== Testo dell'esercizio ==

Ricordo quando ero bambina e si giocava nel piazzale sotto casa, ricordo le sere d’estate. Il gioco che ci piaceva di più era quello di “correrci dietro” o “alto e basso”, come lo chiamavamo. Uno “era sotto” e gli toccava inseguire gli altri che cercavano di sfuggirgli, per trovare riparo su scalini, muretti o marciapiedi.
A chi veniva agguantato toccava poi inseguire gli altri. Mi ricordo il piacere che si provava quando, inseguiti dal compagno di giochi, si riusciva a raggiungere l’agognato rialzo urbano. Ricordo l’ansia, mista ad eccitazione, quando ci si sentiva ormai braccati, sicuri di essere agguantati e invece il pericolo stimolava l’ingegno e l’urgenza di ricercare soluzioni ci rendeva attenti, ricettivi a cogliere ogni opportunità esistente per alzarci di livello, di quota. E quando in extremis, a grandi falcate, raggiungevamo l’ambito rifugio con immenso, enorme piacere urlavamo “Casa!”.

===
== Materiale fornito ==

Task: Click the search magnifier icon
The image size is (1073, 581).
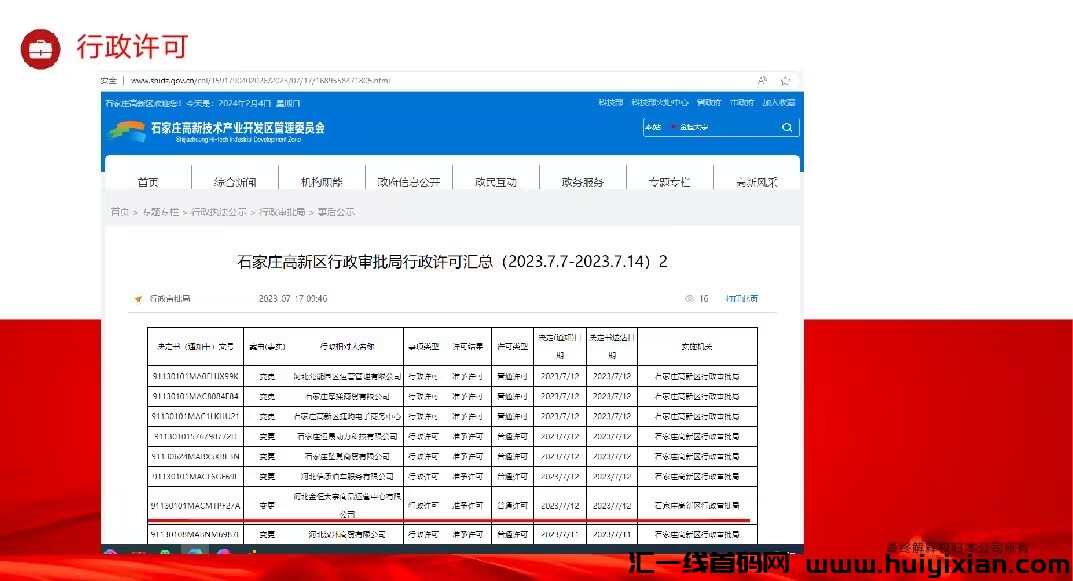Action: coord(786,127)
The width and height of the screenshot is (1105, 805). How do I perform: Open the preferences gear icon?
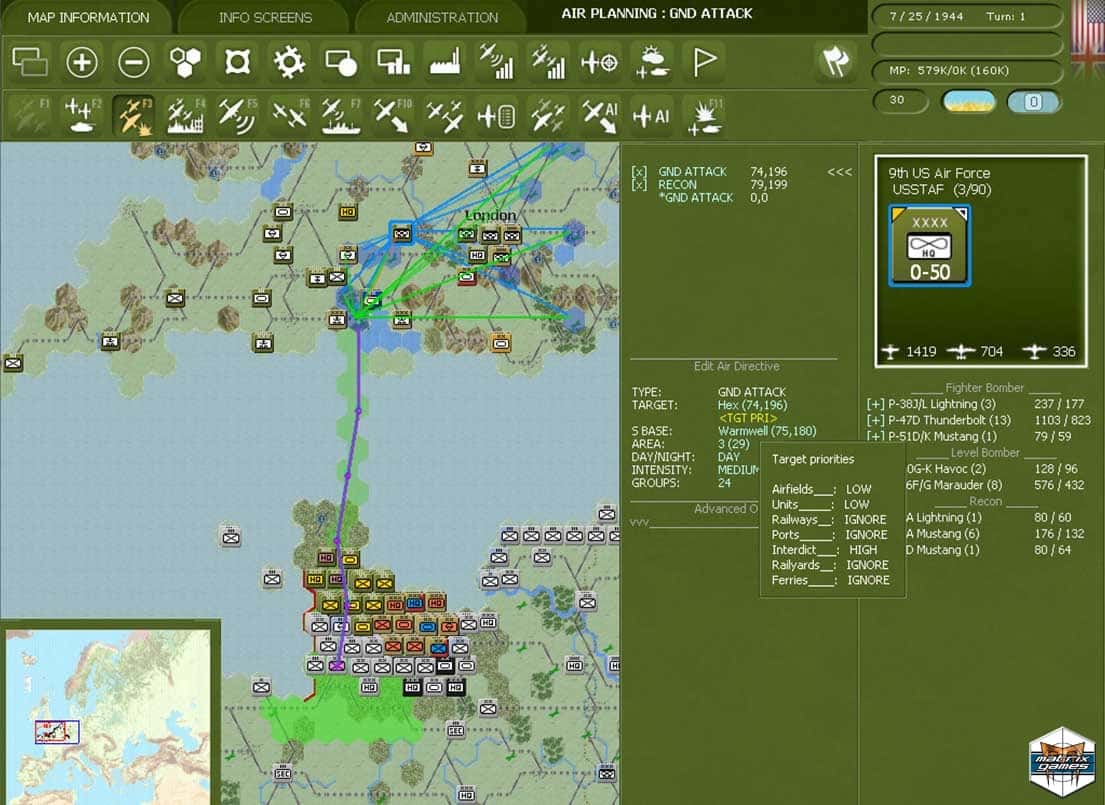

===

Per favore, continua il testo sul gioco d'infanzia "alto e basso" a partire dalla sua ultima frase.

[Risposta al compito]
È in quell’urlo che sta ancora oggi il mio concetto di casa. Casa è rifugio, è protezione, è un rassicurante limitare dello spazio di vita. La casa definisce il limes fondamentale delle nostre esistenze.
Fino all’età di 10 anni sono cresciuta nella provincia veneta, tra Vicenza e Padova, da quelle parti quando si raggiungeva l’agognato rialzo, quando l’ingegno ci faceva cogliere l’esistenza di un gradino raggiungibile con un balzo e che diveniva la nostra salvezza, la gioia che ne derivava scatenava un urlo catartico: “Ciche, ciache casa mia”. E con la mano mimavamo in contemporanea il movimento che fa il polso con il pollice e l'indice per fingere di stringere tra le dita una chiave, che chiudeva una porta del tutto inesistente.
Eppure, quella porta e quella serratura per noi c’erano e ci proteggevano davvero. Erano i primi esercizi di solitudine in uno spazio domestico. Era la gioia di dirsi se stessi e di imparare a dirlo in uno spazio forte del suo essere idea, il piacere di dirsi a casa.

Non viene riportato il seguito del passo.